# How to identify a key given a certain chord progression

At the age of 53 I'm new to music theory and in particular to chord progressions. While playing around with the piano, I've noticed that I like the sound of this progression

`Cm Gm AM Dm`

I have tried transposing it to other keys and sometimes switch to them for fun.

Am I playing in Cm? If so, would it be correct to use this notation to describe the progression?

``````i v VI ii
``````

What I don't understand is what key I am playing in. To complicate matters sometimes I change the last chord in the progression to a major (so Dm becomes DM).

By identifying the key then I feel I should be able to improvise with my right hand.

(My confusion: if it is Cm, then the sharps and flats are different, but it almost "feels" that it's in Dm because it seems to resolve to Dm. But again the C blues scale seems to work on the right hand...!)

Thanks

– user28
Mar 25, 2016 at 7:26
• There's no 'right answer' to this. Where do YOU feel is 'home'? Where does the melody treat as home? If you're improvising, you could construct alternate melodies focussing on different 'tonics'. Mar 14, 2018 at 15:43

There is no theory to tell you which key you're in. Different people can hear the same chord progression in different ways. Of course there are very clear cases of chord progressions, but yours is not one of them. The notes of these four chords are not from only one scale. This doesn't mean that there is no key, it just means that things could get ambiguous.

You feel that at the end it resolves to Dm, but that's simply because you have a (secondary) dominant right before it (A is the dominant of Dm). When I play the progression I hear it in G minor. I hear Cm as a iv chord, A as a secondary dominant, and Dm (or D) as the v (V) in G minor. Another hint that it might be in G minor is that you sometimes switch to D major instead of D minor. The latter is a characteristic of minor, namely that its V (or v) chord can be either major or minor (because there are three minor scales, and a piece in minor can make use of all of them).

But again, nobody can tell you what you hear as the root chord in this progression. Since there is no single scale really fitting all four chords, even for improvising it's not important to know the key. It's much more important to know the chords and the chord tones. You could start by a chord tone solo (i.e. a melody only consisting of chord tones), and then you can become a bit more experimental and try other notes connecting the chord tones.

One thing you might want to try is G natural minor (aeolian) over Cm and Gm, and D harmonic minor over A and Dm.
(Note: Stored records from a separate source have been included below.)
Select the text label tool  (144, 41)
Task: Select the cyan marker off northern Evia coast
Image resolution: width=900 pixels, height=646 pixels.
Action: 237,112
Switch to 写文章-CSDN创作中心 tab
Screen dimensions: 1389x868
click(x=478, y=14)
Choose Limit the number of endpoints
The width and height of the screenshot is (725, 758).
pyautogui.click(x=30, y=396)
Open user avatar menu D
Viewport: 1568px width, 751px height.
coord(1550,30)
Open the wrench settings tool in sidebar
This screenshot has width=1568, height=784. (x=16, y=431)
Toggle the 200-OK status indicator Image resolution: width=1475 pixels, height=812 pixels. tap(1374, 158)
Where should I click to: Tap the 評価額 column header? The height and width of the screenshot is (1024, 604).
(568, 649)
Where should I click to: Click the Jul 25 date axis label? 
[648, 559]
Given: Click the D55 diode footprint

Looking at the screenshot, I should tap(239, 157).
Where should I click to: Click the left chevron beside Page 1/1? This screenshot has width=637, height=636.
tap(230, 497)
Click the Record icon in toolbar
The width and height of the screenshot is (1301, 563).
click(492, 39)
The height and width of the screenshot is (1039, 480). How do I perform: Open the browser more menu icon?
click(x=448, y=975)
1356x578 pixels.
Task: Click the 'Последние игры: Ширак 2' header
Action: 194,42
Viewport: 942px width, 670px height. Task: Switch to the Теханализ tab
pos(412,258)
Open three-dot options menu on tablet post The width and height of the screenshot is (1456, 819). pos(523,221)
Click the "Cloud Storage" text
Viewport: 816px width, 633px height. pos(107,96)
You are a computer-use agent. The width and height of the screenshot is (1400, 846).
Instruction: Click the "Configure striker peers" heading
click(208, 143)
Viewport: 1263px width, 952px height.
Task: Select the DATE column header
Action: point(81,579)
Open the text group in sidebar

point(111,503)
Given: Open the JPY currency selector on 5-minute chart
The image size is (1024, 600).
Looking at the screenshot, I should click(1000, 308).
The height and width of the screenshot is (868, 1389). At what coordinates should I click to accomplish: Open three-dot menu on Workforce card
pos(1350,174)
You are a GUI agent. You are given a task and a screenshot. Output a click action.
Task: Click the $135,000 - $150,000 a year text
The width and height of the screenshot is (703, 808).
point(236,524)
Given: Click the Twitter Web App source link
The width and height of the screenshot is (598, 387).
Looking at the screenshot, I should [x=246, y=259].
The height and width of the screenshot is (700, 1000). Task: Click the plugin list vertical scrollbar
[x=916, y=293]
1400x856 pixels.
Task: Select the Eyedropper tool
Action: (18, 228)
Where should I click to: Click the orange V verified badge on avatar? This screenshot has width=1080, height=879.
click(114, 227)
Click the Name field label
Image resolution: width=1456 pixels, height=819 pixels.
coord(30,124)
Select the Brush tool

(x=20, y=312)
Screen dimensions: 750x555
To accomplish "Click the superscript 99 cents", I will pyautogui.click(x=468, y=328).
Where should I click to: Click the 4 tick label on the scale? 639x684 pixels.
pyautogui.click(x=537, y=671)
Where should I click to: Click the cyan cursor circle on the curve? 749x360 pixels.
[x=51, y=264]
If you use D major instead you could switch to G harmonic minor over D major.

• Thanks, that has certainly given me a lot to think about. It's interesting the idea that Gm is actually "the key"...
– DAB
Mar 14, 2016 at 13:49
• You're welcome! And again, I didn't say that Gm is the key, I just said that's what I hear ... Mar 14, 2016 at 14:01
• An excellent answer. I'd add that these slightly ambiguous harmonic progressions can be great fun because you can use them to surprise people, overlap two keys, move from one to another and so forth. A listener's perception of this one is going to be strongly influenced by what's happening beforehand, and what kind of melody's running over the top. Mar 14, 2016 at 14:57

'The key' is whichever key you choose to play these chords in. You've labeled it as c in this case because you identified the chord on c as i.

The Roman numeral version is an abstraction of the chord progression that can be played in any key. You can choose to start that chord progression on any note (in this example, you chose a C), and you will have the same effect in terms of how the intervals are related to each other. So you could start on a G (still i), or a G# (still i), or an Ab (still i, and yes, those last two are the same). What those Roman numerals are telling you is how to form the chords based on whatever note you are starting on--if C is i, then you are in the key of c as that is your tonic.

Basically, you're conflating the pitch names (C, G, F, D) with the Roman numeral chord symbols (i, iv, v, ii), which are two different systems. A C is always a C on the piano. A i depends on where you choose to place it; in the key of c it's a i; in the key of g, it's also i.

There are many more rules in Western music about which chords can go where and when, but that is getting into another topic. This is more a question of the style you are playing than what you are talking about in this example.